Others, however, argue that the future of security lies in the technology being integrated at all levels of a company’s network, from the hardware to the interface, and that the recent merger-and-acquisition activity bears this out.
Rapid revenue growth in the security industry is a key factor driving the deals. Software, services and hardware companies in the sector will pull in $52.2 billion in sales in 2008, compared with $22.8 billion in 2003, predicts market research firm IDC.
That makes those businesses attractive targets for acquirers in the networking, communications and systems management industries, among others.
Still, some say that security companies may be stronger if they provide a soup-to-nuts IT package rather than a product to be bolted onto an existing network.
“Security, ultimately, will not be a standalone market,” said one investment banker who asked to remain anonymous. “It will just be just another layer of the infrastructure stack. It’s no longer about just making the security products work together.”
However it’s done, the important thing for the customer is to make the technology as smooth to use as possible, said Fred Rickabaugh, chief security officer at Premier, a Charlotte, N.C.-based provider of support services to health care companies. “I want the capability to build the ‘best of breed’ in certain areas were it’s critical,” Rickabaugh said.
In segments of the market where too few players exist to create competitive bidding, Rickabaugh said consolidation would benefit the customer by bringing one-stop shopping for multiple features.

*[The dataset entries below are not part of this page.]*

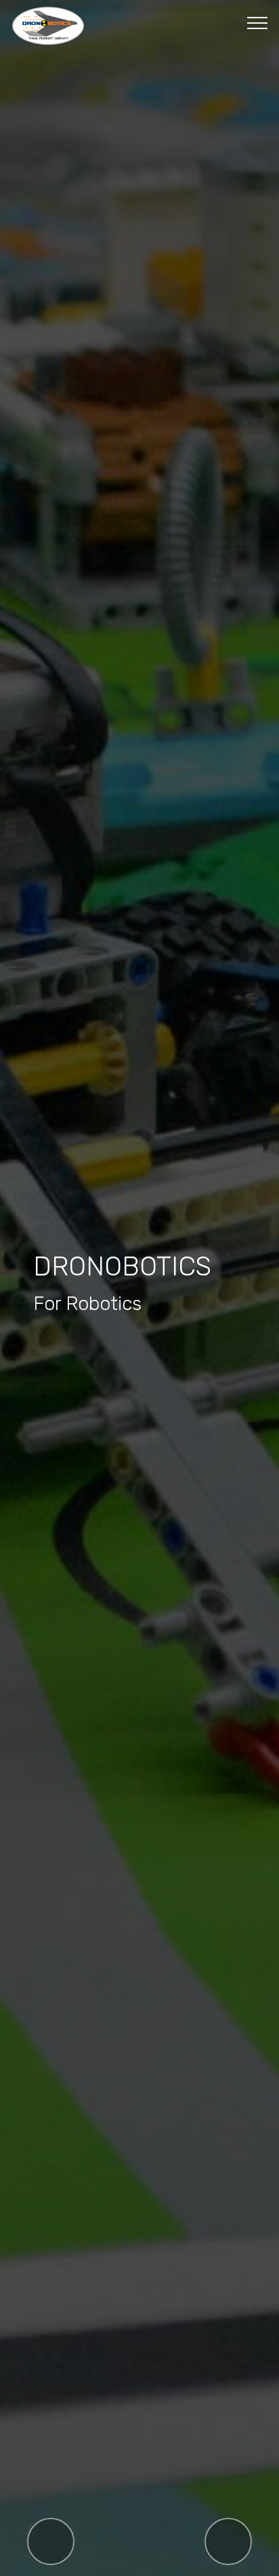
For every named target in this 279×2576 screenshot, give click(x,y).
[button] (50, 2541)
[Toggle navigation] (257, 22)
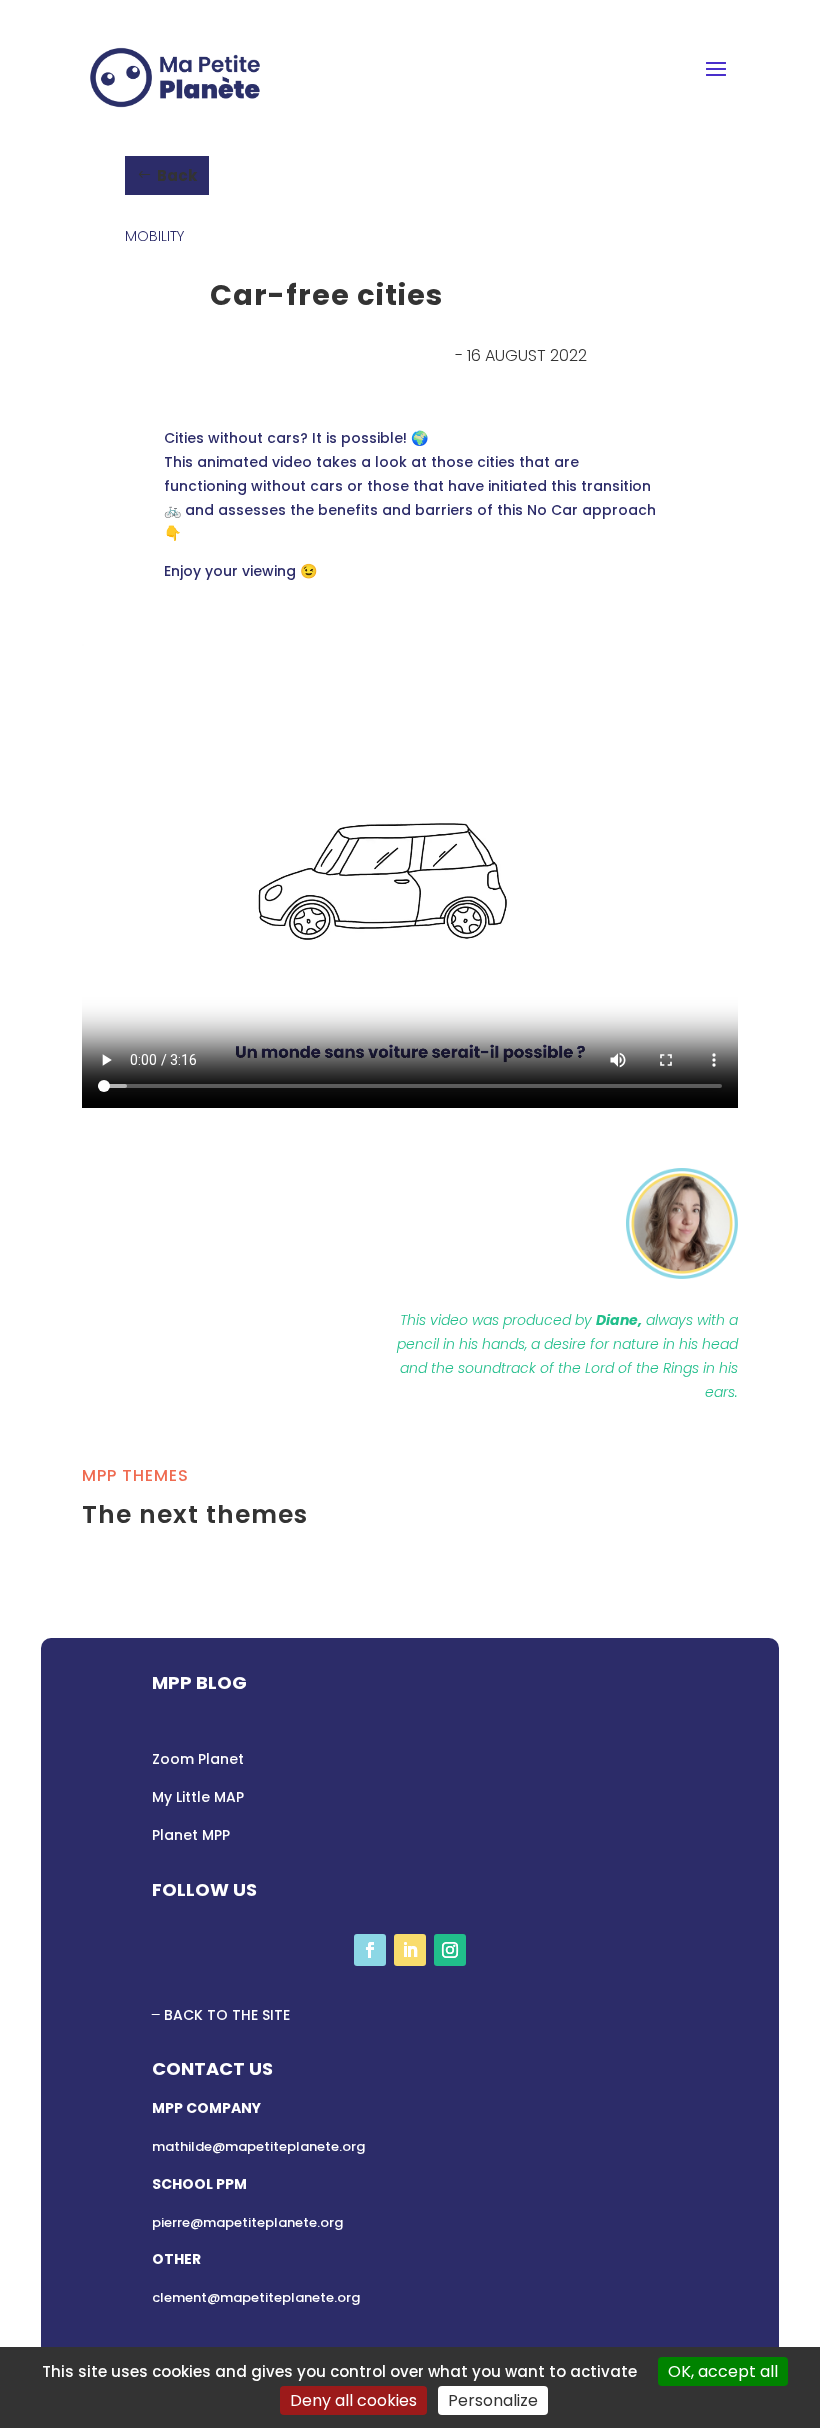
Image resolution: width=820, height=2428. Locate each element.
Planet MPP (191, 1835)
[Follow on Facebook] (370, 1950)
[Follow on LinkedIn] (410, 1950)
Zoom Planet (198, 1759)
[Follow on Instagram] (450, 1950)
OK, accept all (723, 2371)
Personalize (493, 2400)
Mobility (154, 236)
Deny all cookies (353, 2400)
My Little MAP (198, 1797)
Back (177, 175)
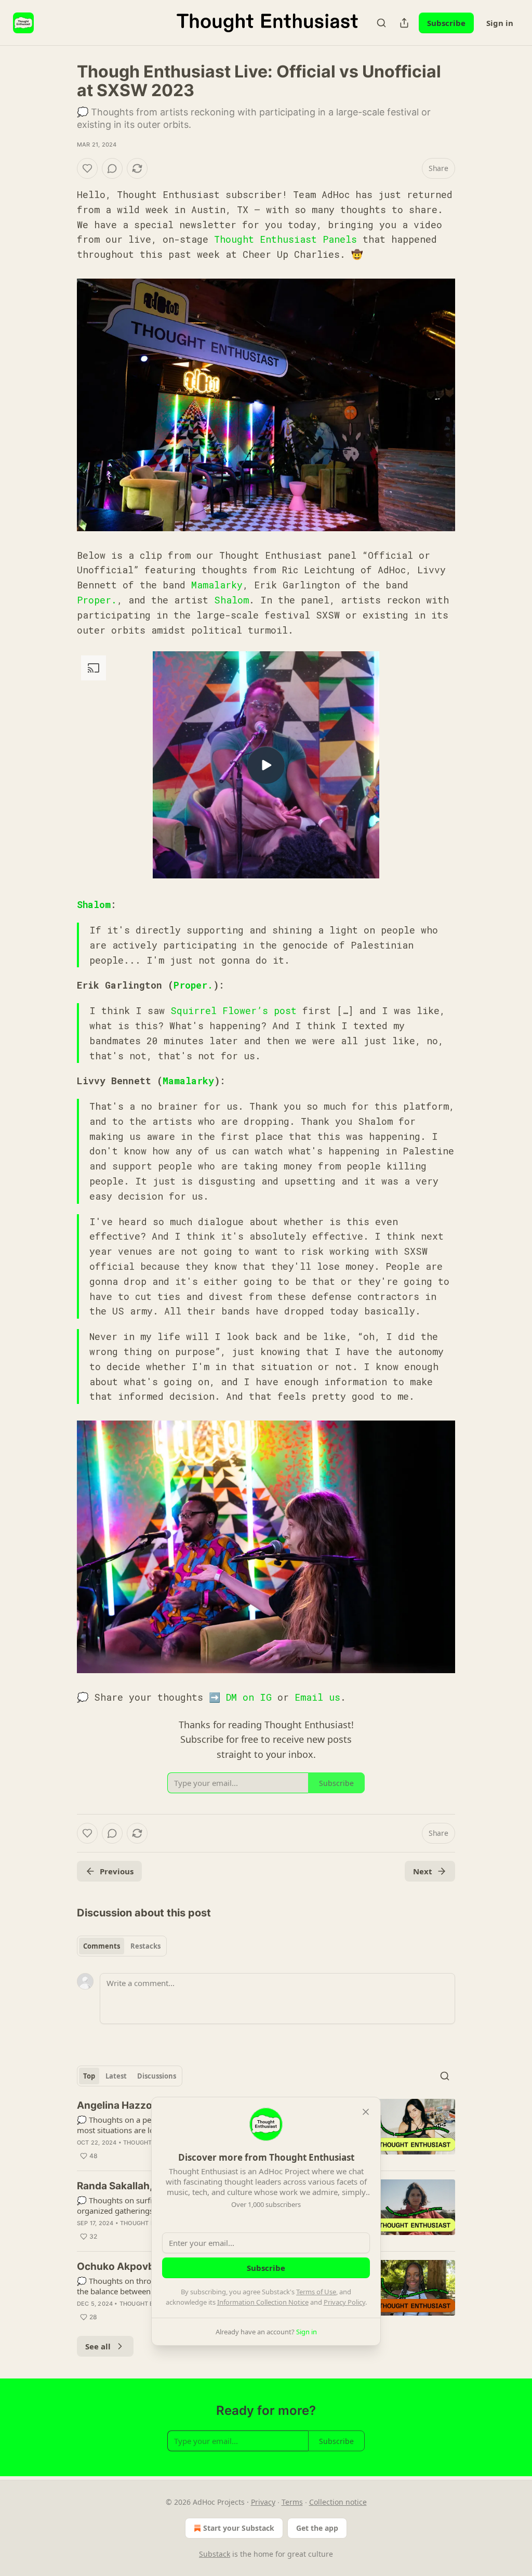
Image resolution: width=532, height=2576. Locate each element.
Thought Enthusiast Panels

Given this importance to customers, security businesses will wield influence.
Laura Koetzle, a security analyst with Forrester Research, said that security companies may find themselves part of a portfolio where they’re considered core to the future of the acquirer. “Security may be more of an influence as companies become blended,” Koetzle said.
Networking companies, for example, are finding that intrusion prevention technologies need to sit on top of or next to the network, in order to keep the data moving at a fast clip.